Nonostante siano stati individuati pochi batteri potenzialmente patogeni, la ricerca ha identificato alcuni microbi meno desiderabili per l’impatto sul sapore o sulla conservazione del cibo, con queste informazioni che potrebbero servire per migliorare la qualità di ciò che mangiamo, ma anche aiutare chi si occupa di regolamentazione alimentare o deve determinare l’identità e le origini di un alimento.
"Una cosa sorprendente è che alcuni microbi sono presenti con funzioni simili in alimenti molto diversi e allo stesso tempo abbiamo dimostrato che gli alimenti che provengono da una specifica struttura o azienda agricola presentano caratteristiche uniche – spiega Segata – e questo potrebbe aiutare a determinare le specificità e le eccellenze di una singola zona di produzione.

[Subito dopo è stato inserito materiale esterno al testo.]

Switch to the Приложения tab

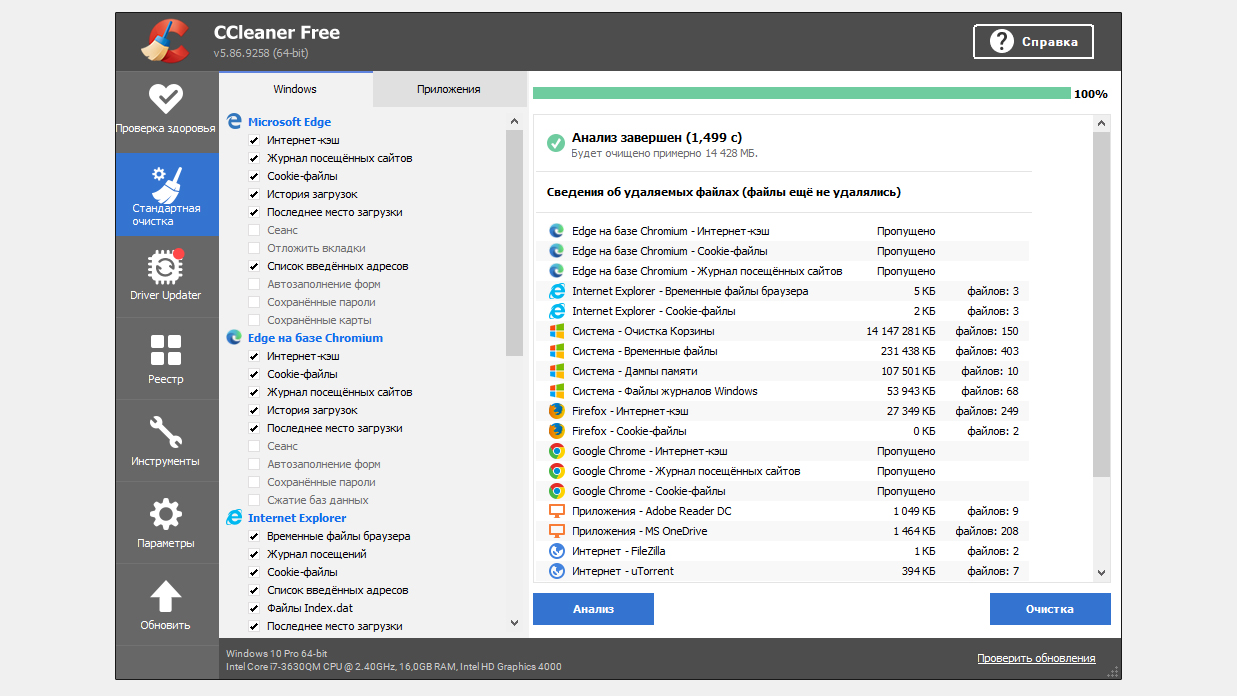pyautogui.click(x=448, y=89)
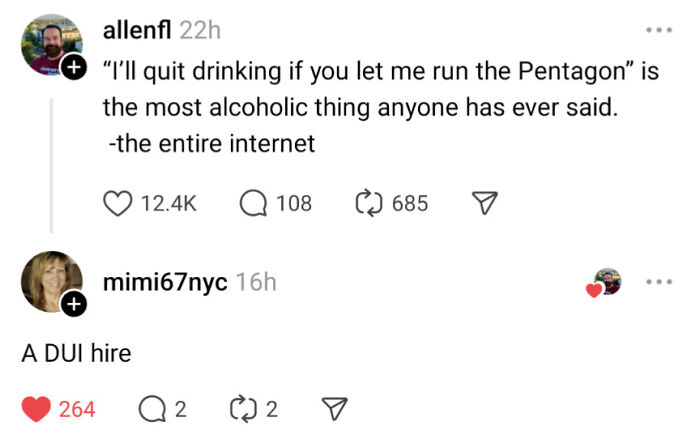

Potremmo addirittura usare la metagenomica per identificare gli alimenti provenienti da un determinato luogo e un determinato processo produttivo".
C'è però un altro aspetto rilevante: comprendere il microbioma alimentare può avere implicazioni anche per la salute umana, poiché alcuni dei microbi che mangiamo potrebbero entrare stabilmente nel nostro microbioma.
In relazione a ciò, per esaminare le sovrapposizioni tra i microbi associati al cibo e il patrimonio di microrganismi delle persone, il team ha confrontato il nuovo database con 19.833 metagenomi umani precedentemente sequenziati, con il risultato che è quanto mai interessante: le specie microbiche associate agli alimenti, infatti, compongono circa il 3% del microbioma intestinale adulto e il 56% di quello dei neonati.
"Questo suggerisce che alcuni dei nostri microbi intestinali potrebbero essere acquisiti direttamente dal cibo, o che storicamente le popolazioni umane hanno ottenuto questi microbi dal cibo e poi questi microbi si sono adattati per diventare parte del microbioma umano" conclude il microbiologo Nicola Segata, che spiega: "Potrebbe sembrare una piccola percentuale, ma quel 3% può essere estremamente rilevante per funzione e ruolo all’interno del nostro organismo: con questo database possiamo iniziare a studiare su larga scala il modo in cui le proprietà microbiche degli alimenti influiscono sulla nostra salute".